Extrahierter Text
>>>>

Am Donnerstagabend um 21:48 Uhr versendet Swiss Cycling eine brisante Pressemitteilung. Der Titel: «Mathias Flückiger wird nach positivem Dopingtest provisorisch gesperrt.» Das Schweizer Mountainbike-Ass sei anlässlich der Schweizer Meisterschaften in Leysin im Juni positiv auf die verbotene anabole Substanz Zeranol getestet worden. Der Verband sei am Donnerstagabend von Swiss Sport Integrity darüber informiert worden. «Es handelt sich um einen potenziellen Verstoss gegen Anti-Doping-Bestimmungen. Flückiger wird gemäss dem Doping-Statut von Swiss Olympic per sofort provisorisch gesperrt», heisst es im Communiqué.

Was sagt Flückiger?

Er ist aus München abgereist und zurück in der Schweiz, hat sich aber noch nicht geäussert. Wie Swiss-Cycling-CEO Thomas Peter bei «SRF» sagt, sei Flückiger nach der Nachricht «geschockt» gewesen. Ob Flückiger die Öffnung der B-Probe beantragen wird, ist offen. Bis es so weit ist, muss er sich aber nicht äussern.

<<<<

Arbeitsanweisungen
1) Auf welche verbotene Substanz wurde Mathias Flückiger laut dem Text über seinen Dopingfall positiv getestet?
2) Schreiben Sie aus dem Text über Flückigers Dopingfall die Stelle ab, die bei den Worten „Am Donnerstagabend um“ beginnt. Hören Sie nach den Worten „es im Communiqué.“ auf.

Extrahierte Einträge
>>>>

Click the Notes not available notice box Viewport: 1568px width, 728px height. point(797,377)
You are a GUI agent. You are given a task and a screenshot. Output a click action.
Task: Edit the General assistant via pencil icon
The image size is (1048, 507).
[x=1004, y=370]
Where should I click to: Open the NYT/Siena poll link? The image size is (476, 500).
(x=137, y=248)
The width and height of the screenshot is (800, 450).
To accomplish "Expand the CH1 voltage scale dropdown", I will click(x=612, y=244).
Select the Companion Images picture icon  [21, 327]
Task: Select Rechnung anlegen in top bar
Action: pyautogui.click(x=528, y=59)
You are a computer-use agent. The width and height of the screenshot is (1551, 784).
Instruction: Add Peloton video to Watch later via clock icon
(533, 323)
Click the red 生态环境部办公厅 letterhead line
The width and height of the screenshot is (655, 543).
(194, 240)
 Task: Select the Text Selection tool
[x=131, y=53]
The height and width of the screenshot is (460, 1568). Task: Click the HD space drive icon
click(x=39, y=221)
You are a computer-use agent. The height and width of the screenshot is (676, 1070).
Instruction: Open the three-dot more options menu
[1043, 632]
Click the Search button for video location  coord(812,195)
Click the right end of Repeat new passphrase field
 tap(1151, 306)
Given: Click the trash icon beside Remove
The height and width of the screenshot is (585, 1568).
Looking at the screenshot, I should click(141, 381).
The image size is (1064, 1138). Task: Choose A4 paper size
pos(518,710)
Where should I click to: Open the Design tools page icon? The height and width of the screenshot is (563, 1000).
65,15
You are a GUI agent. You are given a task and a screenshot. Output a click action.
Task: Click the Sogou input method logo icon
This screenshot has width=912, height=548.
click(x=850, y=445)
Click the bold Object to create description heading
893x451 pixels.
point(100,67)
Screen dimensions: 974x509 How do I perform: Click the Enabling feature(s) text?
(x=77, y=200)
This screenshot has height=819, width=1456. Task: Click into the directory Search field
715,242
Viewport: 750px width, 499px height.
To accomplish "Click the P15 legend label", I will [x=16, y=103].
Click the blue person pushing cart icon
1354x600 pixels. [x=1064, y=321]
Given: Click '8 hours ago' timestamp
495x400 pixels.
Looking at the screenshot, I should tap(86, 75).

<<<<

Gegebene Antworten
1) Auf die anabole Substanz Zeranol.

2)
Am Donnerstagabend um 21:48 Uhr versendet Swiss Cycling eine brisante Pressemitteilung. Der Titel: «Mathias Flückiger wird nach positivem Dopingtest provisorisch gesperrt.» Das Schweizer Mountainbike-Ass sei anlässlich der Schweizer Meisterschaften in Leysin im Juni positiv auf die verbotene anabole Substanz Zeranol getestet worden. Der Verband sei am Donnerstagabend von Swiss Sport Integrity darüber informiert worden. «Es handelt sich um einen potenziellen Verstoss gegen Anti-Doping-Bestimmungen. Flückiger wird gemäss dem Doping-Statut von Swiss Olympic per sofort provisorisch gesperrt», heisst es im Communiqué.